The company sources separate parts of the device from manufacturers in Chennai, Navi Mumbai and the US and gets them assembled at its Thane office. It offers a three-year warranty on the device and a one-year warranty on the probe attached to it. Biosense is currently making minor changes to the user interface and the efficiency of the battery. Once ToucHb is commercially launched by the year-end or early next year, it may offer discounts to current users if they wish to procure the newer version. There are no plans to hike the price for the market version, which should be out early next year. 

So far, Biosense has notched up ₹45 lakh revenues in FY13, but is far from break even as it continues to plough money into research and development. However, proceeds from its investors should keep the business afloat till then. Says Pinaki Bhattacharya, Villgro’s chief investment and incubation officer, “The device is quite innovative and likely the first such in the Indian market.
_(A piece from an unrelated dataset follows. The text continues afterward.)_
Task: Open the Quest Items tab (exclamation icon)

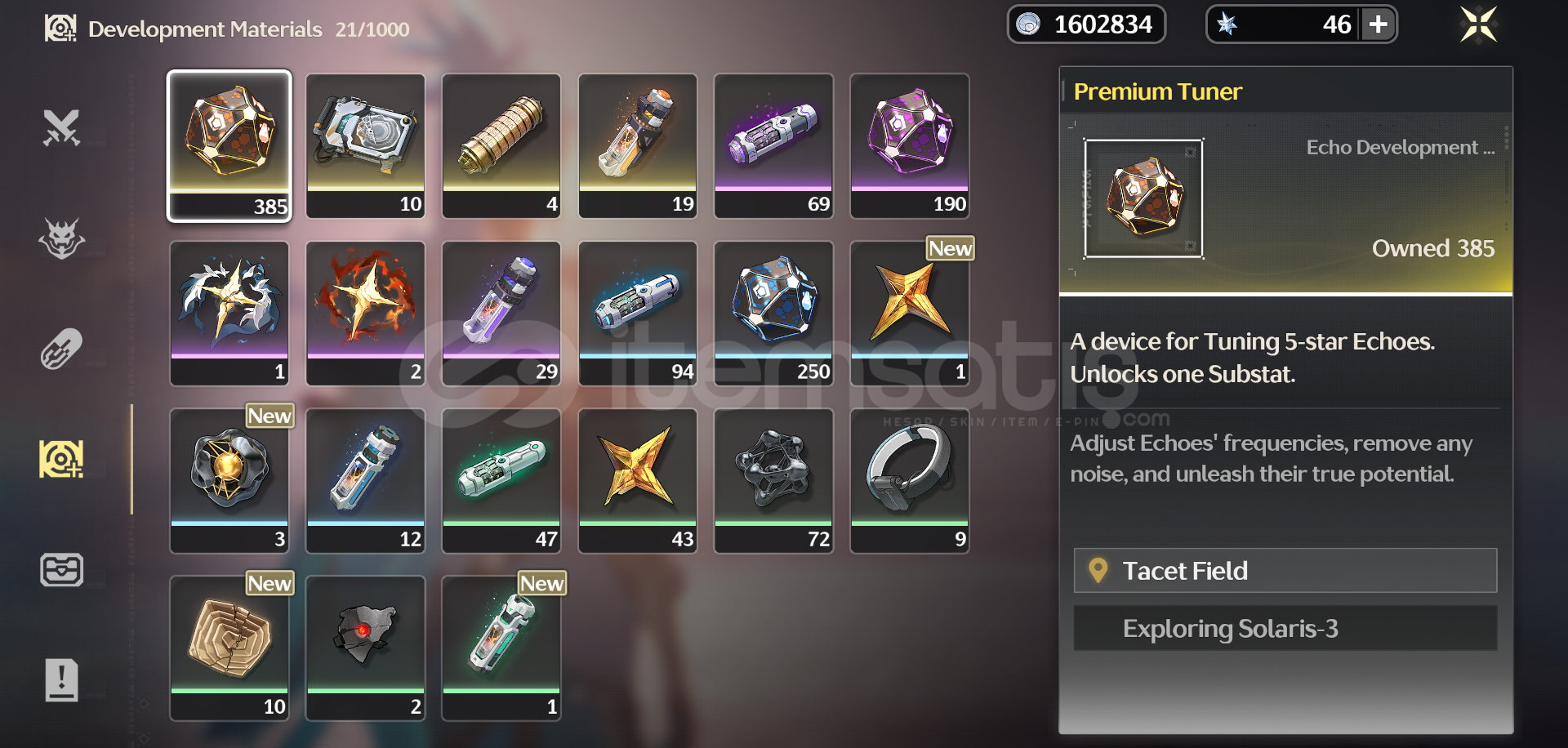Action: click(62, 679)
But there is a lot of competition for such devices abroad, so we hope that Biosense will include more diagnostic features in the device before launching it in the international market.” 

Next is what?

In its bid to improve the quality of healthcare provided in rural areas, Biosense has so far sold the device to NGOs and smaller clinics. It plans to approach the government with ToucHb by December 2013, once it improves upon the accuracy rate. Biosense wants to collaborate with the ministry of health and family welfare on the National Anaemia Control Programme and the Janani Suraksha Yojana (JSY), and aims to ultimately make the device available through the National Rural Health Mission (NRHM), as that would give it direct access to PHCs and government health check-up programmes.
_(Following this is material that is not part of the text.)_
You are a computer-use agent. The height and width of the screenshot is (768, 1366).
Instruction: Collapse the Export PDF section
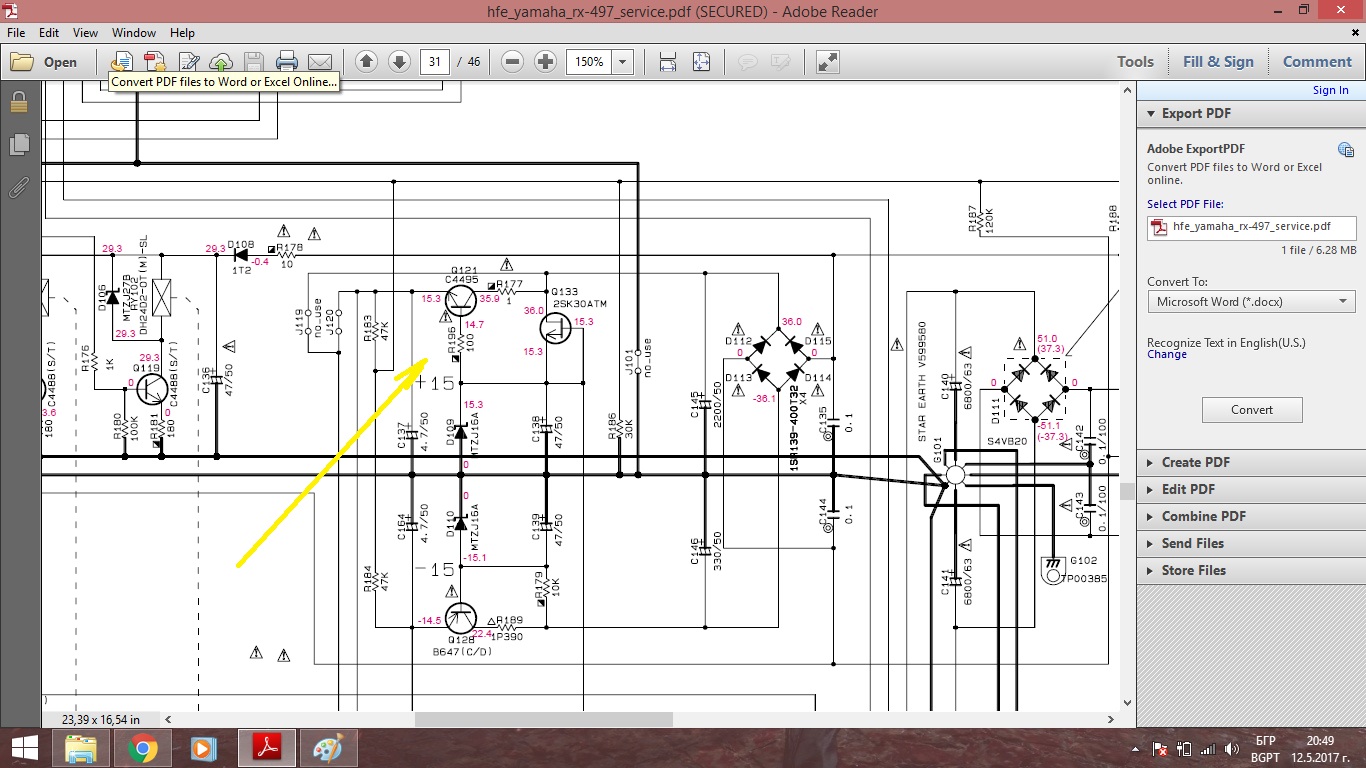(x=1196, y=113)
The NRHM has a much wider reach, with nearly 12 million pregnant women benefiting from its schemes. The ministry also runs 600 targeted facilities to treat malnutrition and anaemia. “We want to start distributing ToucHb to government hospitals, as they are the biggest players in the healthcare sector. Bulk buying done by the government will make the deal financially viable for us as well,” says Patil. 
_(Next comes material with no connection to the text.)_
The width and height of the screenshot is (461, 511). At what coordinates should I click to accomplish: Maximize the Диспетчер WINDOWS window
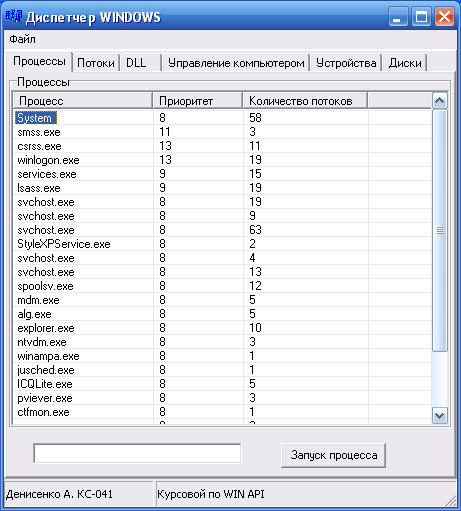tap(421, 17)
But there are significant hurdles ahead. The most critical one is that the firm doesn’t have a distribution system in place at present and depends on its sales team’s efforts in reaching out to NGOs and clinics. 

The focus on ToucHb doesn’t mean Biosense has shifted its attention from innovation. It recently released a free iPhone application uCheck, which gives instant results for urine tests. uCheck is pretty unique in the sense that it can help consumers regularly test their glucose levels and check for hepatitis or urinary tract infection problems at home without involving a diagnostic lab. “The home user-based screening device concept is growing rapidly in the Western markets, especially USA,” says Karan Gupta, India investment manager, Insitor Fund. 

Biosense is also making its presence felt in markets such as Africa and South East Asia, which show the highest prevalence of anaemia. It is in the process of signing partnerships with distributors in West Asia and Europe and plans to begin operations there by December 2014. With the worldwide market for anaemia drugs and diagnostics valued at more than ₹60,940 crore, Biosense is more than eager to grab a share of the pie. The team has started looking for viable distributors in markets like the US and Europe so that as soon as ToucHb takes off in India, the firm can tie up with companies abroad to sell its products. To protect its interests, it has filed three provisional patents in India. 

Biosense plans to sell 1,000 devices in the current fiscal. That sounds ambitious but Patil believes the founders are up to the challenge. “Since we are friends first, collaborators next, working together we can achieve a lot,” he says. Whether their camaraderie indeed manages to touch other people’s lives remains to be seen.